### [TEXTO]
────────────────

Sofrimento psíquico e social

Definição contemporânea de saúde e doença mental sofreu profundas mutações

(por Vladimir Safatle - professor livre-docente no Departamento de Filosofia da USP)

Os pesquisadores de epistemologia da psicologia são unânimes em re­conhecer que os últimos 40 anos do desenvolvimento das clínicas ligadas ao sofrimento psíquico (psicanálise, psicologia, psiquiatria) viram uma profunda guinada organicista. Aparentemente, ela teria sido impulsionada por dois fenômenos.

Por um lado, a ineficácia de tratamen­tos psicoterapêuticos. Por outro, o desen­volvimento exponencial das pesquisas em farmacologia, com o consequente desen­volvimento de novas famílias de antide­pressivos, ansiolíticos e psicotrópicos.

Costuma-se descrever tal desenvolvi­mento como o resultado direto de pesqui­sas ligadas à eficácia do tratamento. Como se os processos de cura mostrassem clara­mente como decidir a respeito da avalia­ção dos modelos clínicos de intervenção.

No entanto, há um dado que normal­mente esquecemos: nossa definição de saú­de e doença mental sofreu profundas muta­ções. Vemos, normalmente, essa continua mutação dos padrões de definição da doen­ça mental como a consequência natural do aprofundamento do conhecimento sobre estruturas neuronais e modelos de inter­venção medicamentosa. Um pouco como uma leitura realista do desenvolvimento da física, que teria sido impulsionado por descobertas que nos colocariam cada vez mais perto de espécies naturais. A clássica teoria da passagem do flogisto ao oxigênio é, aqui, paradigmática.

────────────────

### [O QUE FAZER]
1. Transcreva o trecho do artigo sobre sofrimento psíquico que começa em "Sofrimento psíquico e" e termina em "Filosofia da USP)".
2. Responda com base no artigo sobre sofrimento psíquico:
(a) De quantos anos de desenvolvimento das clínicas ligadas ao sofrimento psíquico o artigo fala?
(b) Em que departamento da USP o autor é professor?
(c) Que teoria o artigo chama de paradigmática?
3. Segundo o artigo sobre sofrimento psíquico, o que teria levado as clínicas a uma guinada organicista? Explique em uma a três frases.

### [REGISTROS FORNECIDOS]
────────────────

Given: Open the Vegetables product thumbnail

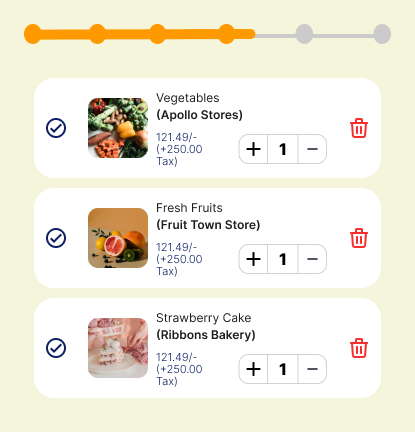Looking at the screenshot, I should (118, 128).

────────────────

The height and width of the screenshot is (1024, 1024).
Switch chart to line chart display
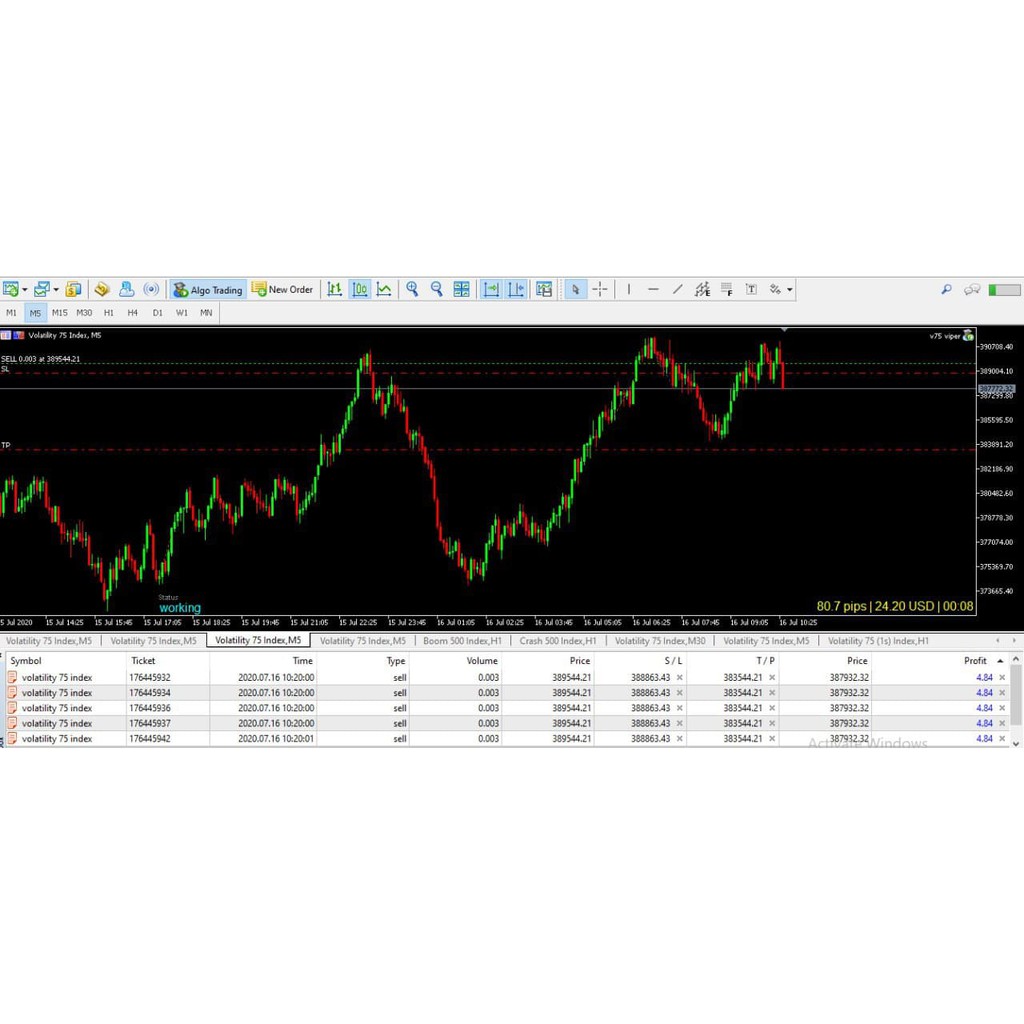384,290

────────────────

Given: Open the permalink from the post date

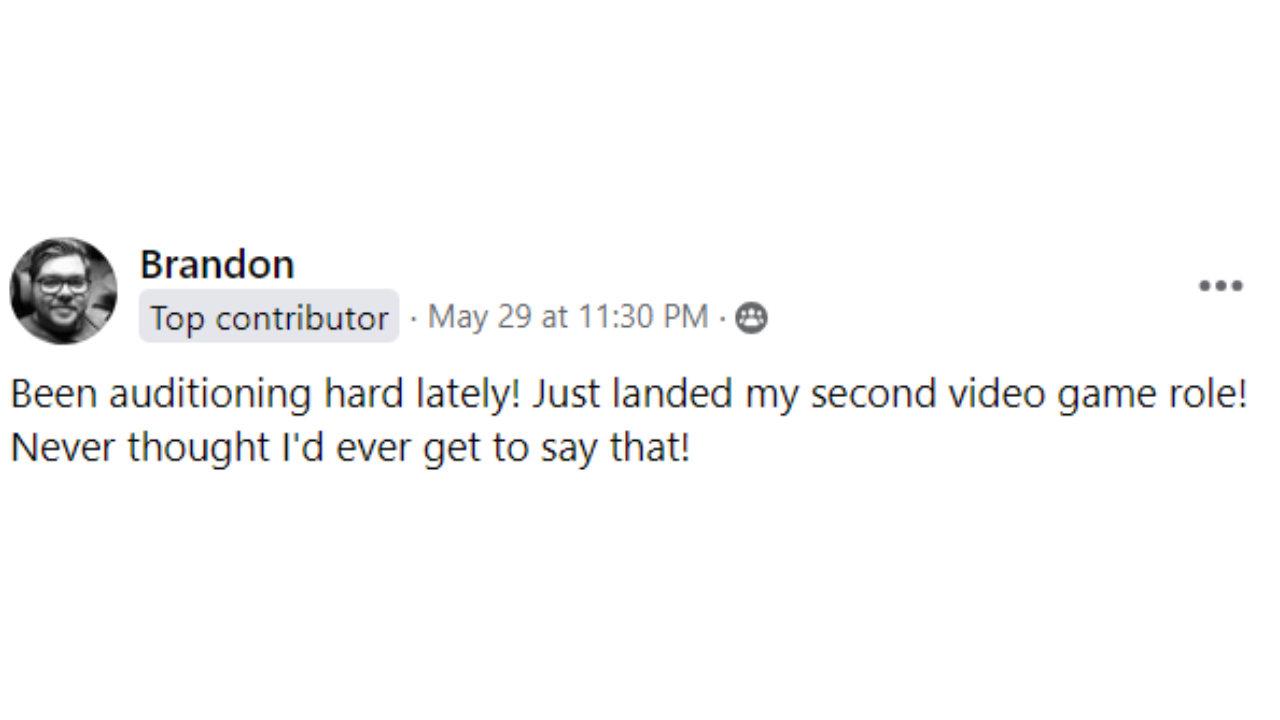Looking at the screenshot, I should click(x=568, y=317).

────────────────

### [RESPOSTAS POR TAREFA]
1.
Sofrimento psíquico e social

Definição contemporânea de saúde e doença mental sofreu profundas mutações

(por Vladimir Safatle - professor livre-docente no Departamento de Filosofia da USP)

2.
(a) Dos últimos 40 anos.
(b) No Departamento de Filosofia.
(c) A clássica teoria da passagem do flogisto ao oxigênio.

3. A guinada teria sido impulsionada por dois fenômenos. O primeiro é a ineficácia dos tratamentos psicoterapêuticos. O segundo é o crescimento exponencial das pesquisas em farmacologia, que trouxe novas famílias de antidepressivos, ansiolíticos e psicotrópicos.